■ WHAT IS NEEDED
In the entries that follow, the lines from the one with "Given: Tap the" through the one with "Task: Open the Description dropdown chevron" are the ones to write out, exactly and with both ends included. Nothing else should appear.

Stored records:
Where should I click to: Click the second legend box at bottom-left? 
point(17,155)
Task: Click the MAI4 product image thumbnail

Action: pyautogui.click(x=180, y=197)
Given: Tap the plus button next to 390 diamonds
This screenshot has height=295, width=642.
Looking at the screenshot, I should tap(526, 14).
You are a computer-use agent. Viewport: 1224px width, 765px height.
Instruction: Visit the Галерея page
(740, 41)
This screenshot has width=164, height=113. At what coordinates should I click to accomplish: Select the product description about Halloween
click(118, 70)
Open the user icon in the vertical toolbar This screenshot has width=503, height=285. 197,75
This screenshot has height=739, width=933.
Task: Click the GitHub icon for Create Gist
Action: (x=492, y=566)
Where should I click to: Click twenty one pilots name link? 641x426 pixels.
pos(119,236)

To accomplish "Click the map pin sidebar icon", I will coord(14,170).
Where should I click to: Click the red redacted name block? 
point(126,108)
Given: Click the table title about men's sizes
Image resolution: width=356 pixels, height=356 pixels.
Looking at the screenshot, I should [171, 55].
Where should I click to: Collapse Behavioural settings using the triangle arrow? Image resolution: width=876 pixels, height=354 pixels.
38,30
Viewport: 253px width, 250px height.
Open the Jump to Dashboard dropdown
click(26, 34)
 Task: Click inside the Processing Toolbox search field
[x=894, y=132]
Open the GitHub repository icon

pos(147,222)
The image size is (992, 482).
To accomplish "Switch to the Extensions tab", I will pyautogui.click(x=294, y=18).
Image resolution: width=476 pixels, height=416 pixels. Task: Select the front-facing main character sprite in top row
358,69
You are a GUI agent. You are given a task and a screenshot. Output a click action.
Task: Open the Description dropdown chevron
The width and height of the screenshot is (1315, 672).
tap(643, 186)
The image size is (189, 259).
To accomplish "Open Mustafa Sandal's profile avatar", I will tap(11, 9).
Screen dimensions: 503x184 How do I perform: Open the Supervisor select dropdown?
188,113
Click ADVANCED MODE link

■ EXERCISE OUTPUT
Given: Tap the plus button next to 390 diamonds
This screenshot has height=295, width=642.
Looking at the screenshot, I should tap(526, 14).
You are a computer-use agent. Viewport: 1224px width, 765px height.
Instruction: Visit the Галерея page
(740, 41)
This screenshot has width=164, height=113. At what coordinates should I click to accomplish: Select the product description about Halloween
click(118, 70)
Open the user icon in the vertical toolbar This screenshot has width=503, height=285. 197,75
This screenshot has height=739, width=933.
Task: Click the GitHub icon for Create Gist
Action: (x=492, y=566)
Where should I click to: Click twenty one pilots name link? 641x426 pixels.
pos(119,236)

To accomplish "Click the map pin sidebar icon", I will coord(14,170).
Where should I click to: Click the red redacted name block? 
point(126,108)
Given: Click the table title about men's sizes
Image resolution: width=356 pixels, height=356 pixels.
Looking at the screenshot, I should [171, 55].
Where should I click to: Collapse Behavioural settings using the triangle arrow? Image resolution: width=876 pixels, height=354 pixels.
38,30
Viewport: 253px width, 250px height.
Open the Jump to Dashboard dropdown
click(26, 34)
 Task: Click inside the Processing Toolbox search field
[x=894, y=132]
Open the GitHub repository icon

pos(147,222)
The image size is (992, 482).
To accomplish "Switch to the Extensions tab", I will pyautogui.click(x=294, y=18).
Image resolution: width=476 pixels, height=416 pixels. Task: Select the front-facing main character sprite in top row
358,69
You are a GUI agent. You are given a task and a screenshot. Output a click action.
Task: Open the Description dropdown chevron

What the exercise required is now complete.